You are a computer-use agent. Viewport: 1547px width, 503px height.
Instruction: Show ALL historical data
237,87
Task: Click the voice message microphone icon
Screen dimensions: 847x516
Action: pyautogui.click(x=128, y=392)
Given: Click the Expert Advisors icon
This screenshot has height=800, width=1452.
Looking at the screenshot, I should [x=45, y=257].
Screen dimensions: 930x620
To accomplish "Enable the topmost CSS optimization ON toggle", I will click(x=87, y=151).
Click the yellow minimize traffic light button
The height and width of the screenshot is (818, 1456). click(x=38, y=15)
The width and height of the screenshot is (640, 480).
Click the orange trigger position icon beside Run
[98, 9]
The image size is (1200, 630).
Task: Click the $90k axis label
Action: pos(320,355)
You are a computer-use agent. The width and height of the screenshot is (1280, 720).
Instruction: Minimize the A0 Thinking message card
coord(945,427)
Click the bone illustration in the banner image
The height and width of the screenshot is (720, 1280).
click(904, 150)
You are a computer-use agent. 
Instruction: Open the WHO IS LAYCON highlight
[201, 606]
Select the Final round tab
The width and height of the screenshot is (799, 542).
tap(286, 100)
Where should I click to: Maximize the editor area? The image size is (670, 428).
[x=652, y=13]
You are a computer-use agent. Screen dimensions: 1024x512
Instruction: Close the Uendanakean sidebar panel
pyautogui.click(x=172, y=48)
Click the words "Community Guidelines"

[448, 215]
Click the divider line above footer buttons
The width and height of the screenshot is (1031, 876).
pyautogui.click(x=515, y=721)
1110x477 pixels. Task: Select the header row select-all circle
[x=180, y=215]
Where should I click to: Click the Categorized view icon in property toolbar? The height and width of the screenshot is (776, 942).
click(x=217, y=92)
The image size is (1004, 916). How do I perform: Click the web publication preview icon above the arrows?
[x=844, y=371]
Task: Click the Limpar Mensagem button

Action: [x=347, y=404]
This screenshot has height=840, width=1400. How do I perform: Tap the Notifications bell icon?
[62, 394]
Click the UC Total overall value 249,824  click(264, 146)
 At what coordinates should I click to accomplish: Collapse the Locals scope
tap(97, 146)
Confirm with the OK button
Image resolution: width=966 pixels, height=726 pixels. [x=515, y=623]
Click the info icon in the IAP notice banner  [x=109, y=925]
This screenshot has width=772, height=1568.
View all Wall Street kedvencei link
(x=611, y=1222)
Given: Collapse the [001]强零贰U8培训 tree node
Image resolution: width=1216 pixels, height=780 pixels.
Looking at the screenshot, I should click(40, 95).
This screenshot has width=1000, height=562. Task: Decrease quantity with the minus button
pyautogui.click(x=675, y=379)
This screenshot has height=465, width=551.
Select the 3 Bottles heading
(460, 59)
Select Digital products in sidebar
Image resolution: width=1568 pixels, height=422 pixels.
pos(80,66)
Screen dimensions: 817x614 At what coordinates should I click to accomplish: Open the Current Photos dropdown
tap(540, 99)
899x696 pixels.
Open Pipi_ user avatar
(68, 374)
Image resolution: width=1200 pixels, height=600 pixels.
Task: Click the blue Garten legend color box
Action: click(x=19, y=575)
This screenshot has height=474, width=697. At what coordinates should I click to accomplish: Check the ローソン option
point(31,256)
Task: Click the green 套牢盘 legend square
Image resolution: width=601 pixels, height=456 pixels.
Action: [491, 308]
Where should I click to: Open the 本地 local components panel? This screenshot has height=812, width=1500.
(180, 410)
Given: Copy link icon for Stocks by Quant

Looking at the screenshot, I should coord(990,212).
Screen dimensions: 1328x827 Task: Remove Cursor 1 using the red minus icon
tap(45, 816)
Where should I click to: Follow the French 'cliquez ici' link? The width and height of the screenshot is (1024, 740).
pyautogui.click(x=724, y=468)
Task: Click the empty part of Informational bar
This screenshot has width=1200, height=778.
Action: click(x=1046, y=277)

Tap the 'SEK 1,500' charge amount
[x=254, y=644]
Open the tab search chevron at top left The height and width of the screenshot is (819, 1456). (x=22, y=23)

━━━━━━━━━━━━━━━━━━━━━━━━━━━━━━

EXERCISE INSTRUCTIONS: When you reach the line that contains "Given: Click the Expert Advisors icon", stop; that line and every line before it, from the very first line of the data, should be restated word for word.

WRITTEN REPLY:
You are a computer-use agent. Viewport: 1547px width, 503px height.
Instruction: Show ALL historical data
237,87
Task: Click the voice message microphone icon
Screen dimensions: 847x516
Action: pyautogui.click(x=128, y=392)
Given: Click the Expert Advisors icon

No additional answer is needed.